Il ne s’agit pas non plus d’une clause purement potestative puisque son exécution relève des deux parties. En effet les cessionnaires peuvent bloquer l’achat s’ils changent d’avis en ne proposant aucun prix ou en le proposant tardivement et le cédant exclu de la qualité d’associé peut décider de ne pas
répondre dans les délais. Dans les deux cas faire une application littérale de la clause est absurde.
En l’espèce les associés cessionnaires ont attendu la veille de l’expiration du délai pour faire une proposition de rachat, ce qui impliquait une réponse de la part de l’associé exclu dans la journée suivante et ce qui l’obligeait à saisir le tribunal pour désignation d’un expert dans les conditions de l’article 1843-4 du code civil.
Il convient donc d’interpréter cette clause en faisant partir le délai dans lequel la cession doit avoir lieu à compter de la notification de la décision d’exclusion et non de la décision elle-même.
En l’espèce Monsieur X n’a pas répondu au courrier de ses associés que ce soit pour refuser l’exclusion ou pour refuser le prix offert. Il a attendu près de trois mois, le 8 octobre 2018 soit bien après l’expiration du délai de quinze jours à compter de la notification de la décision, pour obtenir la désignation d’un expert chargé de la fixation du prix, montrant ainsi qu’il contestait la détermination du prix faite par ses associés.
La cour note également que Monsieur X, qui savait à la lecture de l’ordre du jour de l’assemblée générale de la société Yaalom, qu’il allait être exclu de sa qualité d’associé, n’a pas tenté d’obtenir la décision afin de s’y opposer ou afin de contraindre ses associés à lui proposer un prix de rachat de ses actions selon l’article 14 des statuts.
La cour considère en conséquence que la décision d’exclusion est nulle et le jugement sera confirmé sur ce point.
Sur le caractère parfait de la vente
Monsieur X fait valoir que la vente était parfaite dès fixation du prix par l’expert.
La cour relève que lorsque l’expert a été désigné l’exclusion était déjà nulle de sorte que, sauf accord des parties, la fixation du prix par l’expert n’avait déjà plus d’objet.
Sur l’abus de droit
Messieurs Z et Y reprochent à Monsieur X d’avoir intenté une procédure abusive leur ayant causé un préjudice.

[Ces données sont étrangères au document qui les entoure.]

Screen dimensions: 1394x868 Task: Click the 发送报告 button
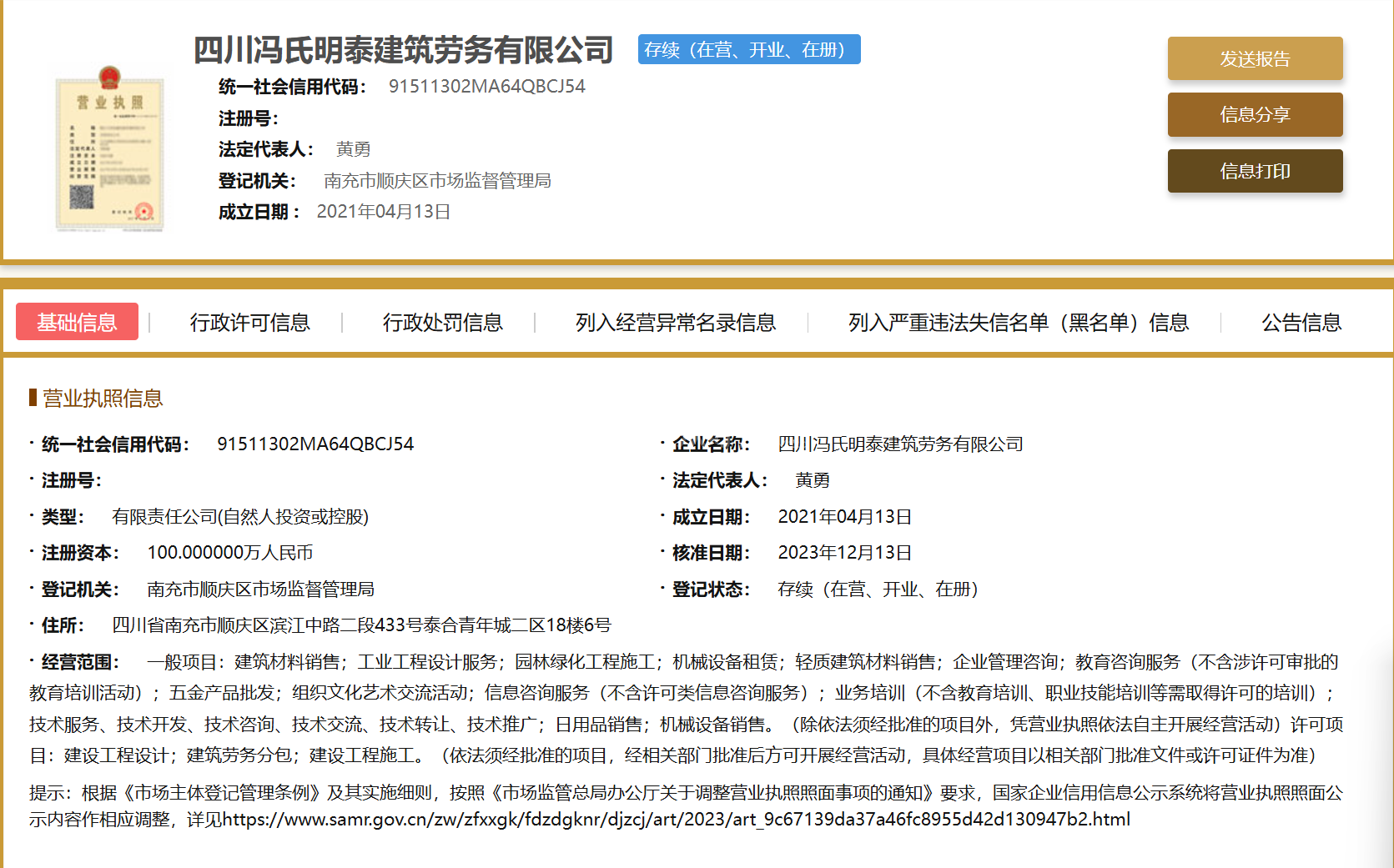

La cour relève que le comportement de Messieurs Z et Y dans ce litige est critiquable. Ils ont en effet pris la décision d’exclure Monsieur X de sa qualité d’associé et maintenant que certaines décisions ont été prises par la société, notamment une Transmission universelle de patrimoine de la société Smookies vers la société Yaalom et la location gérance du fonds de commerce de la société Yaalom au profit de la société Y-OZ dans laquelle Messieurs Z et Y sont associés, ils demandent l’annulation de l’exclusion.
Sans préjuger du bien fondé de ces décisions force est de constater qu’elles ont été prises en l’absence de Monsieur X.
Il convient dès lors de les débouter de leur demande.
Sur l’article 700 du Code de procédure civile
La cour considère qu’il ne serait pas inéquitable de laisser à chacune des parties la charge des frais exposés non compris dans les dépens.
Les demande seront en conséquence rejetées.
PAR CES MOTIFS,
Confirme le jugement rendu par le tribunal de commerce de Créteil le 26 mai 2020,
Déboute Messieurs Z et Y de leur demande de dommages et intérêts pour procédure abusive,
Dit n’y avoir lieu à application des dispositions de l’article 700 du Code de procédure civile ,
Condamne Monsieur A X aux dépens qui pourront être recouvrés conformément aux dispositions de l’article 699 du Code de procédure civile.